Data-driven multiobjective optimization of a flexible riser carcass layer

The carcass layer is the innermost structure of a flexible riser and is mainly used to resist external hydrostatic pressure in deep water. Its complex cross-section shape and numerous parameters pose a challenge to the accurate evaluation and optimal design of critical collapse pressure. In this work, a finite element model for the nonlinear buckling analysis of the carcass layer is established. The simulation results of finite element analysis are compared with the experimental results, and the error between these results is found to be 6.93%. On the basis of the simulation results, a data-driven high-precision surrogate model is established to predict the critical collapse pressure of the carcass layer and analyze the sensitivity of key parameters of the carcass layer's cross-section.

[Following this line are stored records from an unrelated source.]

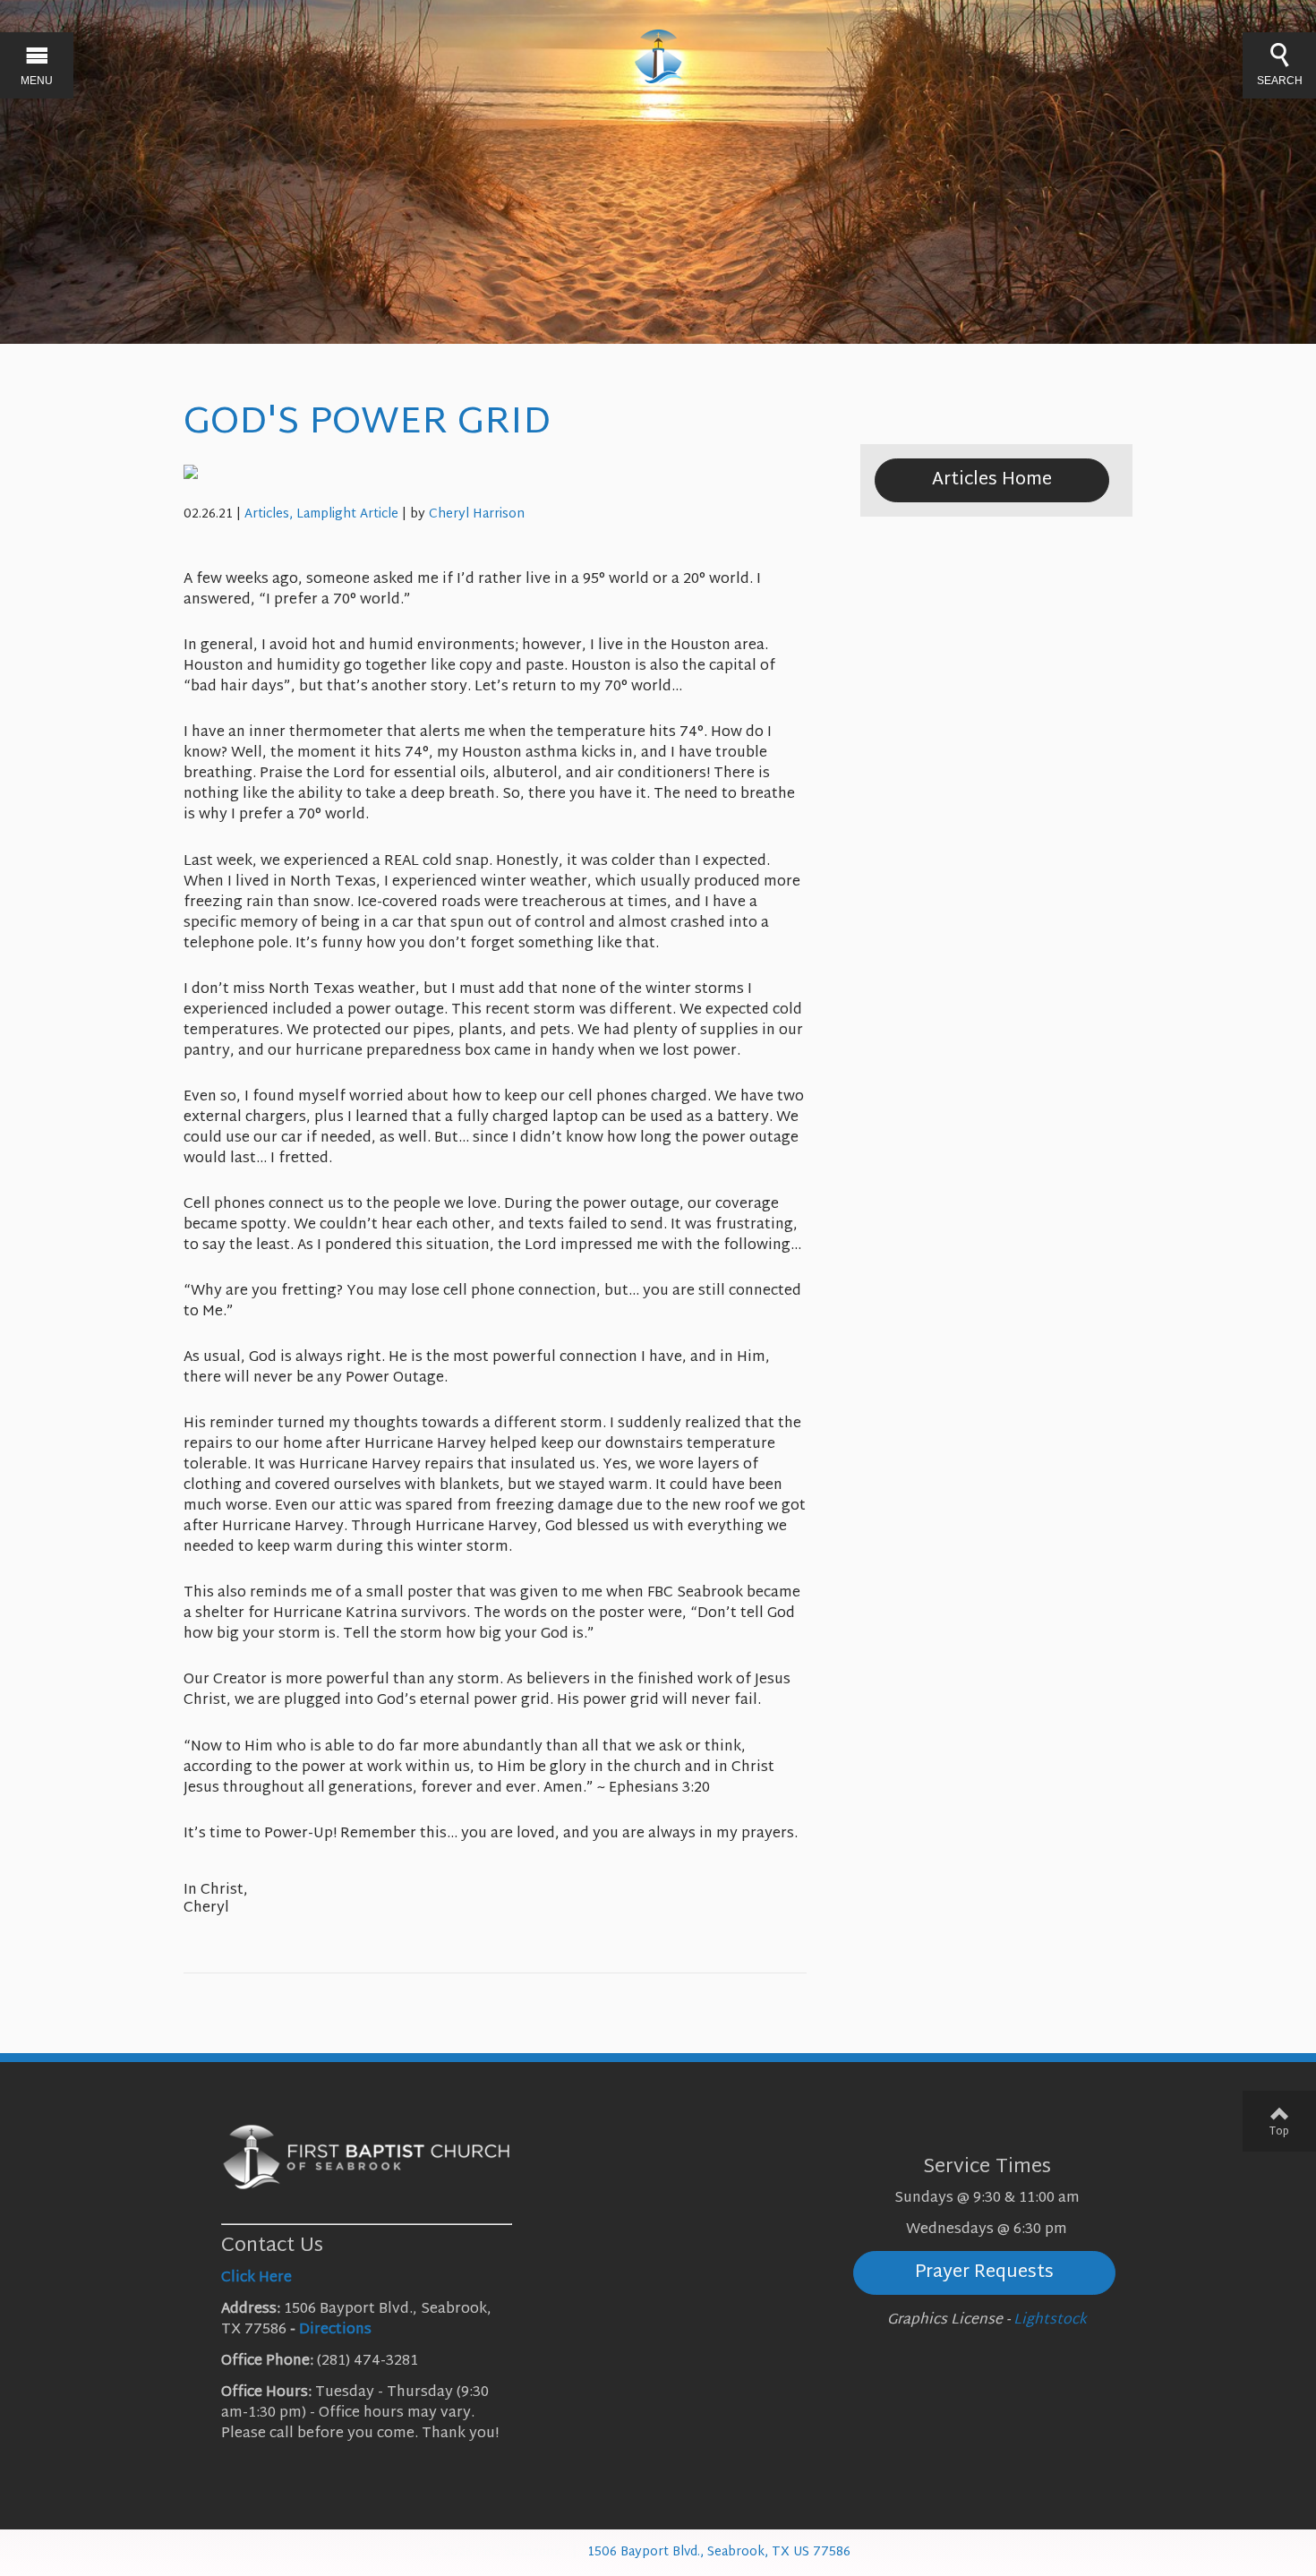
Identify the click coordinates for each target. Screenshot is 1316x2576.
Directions (335, 2330)
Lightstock (1050, 2320)
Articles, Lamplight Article (321, 514)
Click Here (256, 2278)
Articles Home (992, 480)
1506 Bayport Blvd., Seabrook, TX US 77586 (718, 2552)
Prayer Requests (984, 2272)
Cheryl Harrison (477, 514)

Thickness is found to play a decisive role in critical collapse pressure, accounting for 64.55%. By taking the maximum critical collapse pressure and minimum mass of the carcass layer as optimization objectives, the key parameters of the carcass layer section are optimized by a multiobjective particle swarm optimization algorithm to obtain the Pareto optimal solution. Three groups of optimal section parameters are obtained in accordance with three groups of application conditions. The errors of critical collapse pressure between the prediction and finite element models for the three groups of optimized cross-sections are less than 3.00%, thus verifying the accuracy of the predicted results.